>> begin Quoted passage

How can I solve this problem? I would prefer having something like ArrayFormula, where the formula only exists in a single cell. But copy-pasting would be acceptable as long as any new rows, inserted in between or added at the bottom, would get the same formula added in column B.
Will matching items always be consecutive? It seems that way since you're comparing each Item cell to the cell above it right in your formula logic. That breaks an [unwritten?] rule of spreadsheet normalization; values' addresses themselves generally should not be treated as data.
IF you're committed to it though, have you considered explicitly using location as a data source? Example:
=ARRAYFORMULA(IFS(
NOT(LEN(A3:A40)),,
ROW(A3:A40)-3-MATCH(A3:A40,A$3:A$40,0)<=VLOOKUP(VLOOKUP(A3:A40,Items!$A$2:$D,2,false),DataPerColor!$A$2:$B,2,false),ROW(A3:A40)-3-MATCH(A3:A40,A$3:A$40,0),
true,
))

>> end Quoted passage
>> begin Records

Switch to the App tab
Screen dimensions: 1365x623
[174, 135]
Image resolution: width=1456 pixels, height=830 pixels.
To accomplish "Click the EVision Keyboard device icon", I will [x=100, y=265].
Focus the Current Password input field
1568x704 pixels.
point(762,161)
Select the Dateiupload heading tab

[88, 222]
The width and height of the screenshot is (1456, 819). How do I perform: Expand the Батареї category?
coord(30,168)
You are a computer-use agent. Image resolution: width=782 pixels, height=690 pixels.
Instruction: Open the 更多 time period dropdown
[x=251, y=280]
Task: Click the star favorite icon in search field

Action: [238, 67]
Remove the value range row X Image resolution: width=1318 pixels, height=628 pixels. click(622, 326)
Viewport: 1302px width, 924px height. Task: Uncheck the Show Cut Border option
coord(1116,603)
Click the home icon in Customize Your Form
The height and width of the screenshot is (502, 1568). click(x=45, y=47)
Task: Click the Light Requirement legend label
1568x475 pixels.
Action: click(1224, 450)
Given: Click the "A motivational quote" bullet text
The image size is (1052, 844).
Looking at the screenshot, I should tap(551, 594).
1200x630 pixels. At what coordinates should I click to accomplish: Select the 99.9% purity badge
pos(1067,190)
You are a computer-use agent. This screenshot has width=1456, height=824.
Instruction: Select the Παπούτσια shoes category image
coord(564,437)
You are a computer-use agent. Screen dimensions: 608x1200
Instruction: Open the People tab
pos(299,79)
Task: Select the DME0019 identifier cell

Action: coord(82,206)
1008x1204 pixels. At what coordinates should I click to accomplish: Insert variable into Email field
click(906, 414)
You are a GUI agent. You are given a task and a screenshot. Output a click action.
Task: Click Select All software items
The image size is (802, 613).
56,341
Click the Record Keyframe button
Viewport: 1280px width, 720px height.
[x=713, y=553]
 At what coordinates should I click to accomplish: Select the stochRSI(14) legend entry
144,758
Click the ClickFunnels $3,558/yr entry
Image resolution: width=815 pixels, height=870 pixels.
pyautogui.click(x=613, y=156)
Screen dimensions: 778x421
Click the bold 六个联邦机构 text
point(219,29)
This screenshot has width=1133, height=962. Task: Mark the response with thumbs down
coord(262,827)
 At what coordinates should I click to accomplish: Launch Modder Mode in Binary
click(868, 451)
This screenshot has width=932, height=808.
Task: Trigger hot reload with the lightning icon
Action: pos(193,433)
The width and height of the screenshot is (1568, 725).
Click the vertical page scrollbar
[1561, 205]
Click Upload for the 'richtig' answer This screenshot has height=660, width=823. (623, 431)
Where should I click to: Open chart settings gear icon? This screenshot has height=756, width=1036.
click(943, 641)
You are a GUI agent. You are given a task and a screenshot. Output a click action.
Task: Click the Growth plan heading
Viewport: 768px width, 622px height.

>> end Records

- [What is asked]
**1)** According to the spreadsheet formula thread, what should generally not be treated as data?
**2)** Translate this sentence from the spreadsheet formula thread into Spanish: "Will matching items always be consecutive?"
**3)** Continue the spreadsheet formula thread, beginning after its final line.

- [Answers to the tasks]
**1)** Values' addresses themselves.

**2)** ¿Los elementos coincidentes serán siempre consecutivos?

**3)**
Just like your formulas, all that does in English is:
for each row,
if there's no Item, don't output any ItemData,
if the number that belongs in this cell¹ is less than or equal to the lookup, print it,
otherwise, don't output any ItemData
But then what is ¹ "the number that belongs in this cell" and how can we calculate it without using column B? I abuse locations of things to get it. Looking down your row B, each number that appears is just:
this row's number, minus
the row where items start [always 3], minus
the row number [in just the Item rows] of the first row containing this row's Item
Using the second-to-last ItemC as an example: the first ItemC is the 16th item listing, and the one we're looking up… the "second-to-last ItemC" is in row 21 of the sheet. 21-3-16 = 2 …the number you wanted.
If you can stomach that, it's a single formula and does work according to your specifications.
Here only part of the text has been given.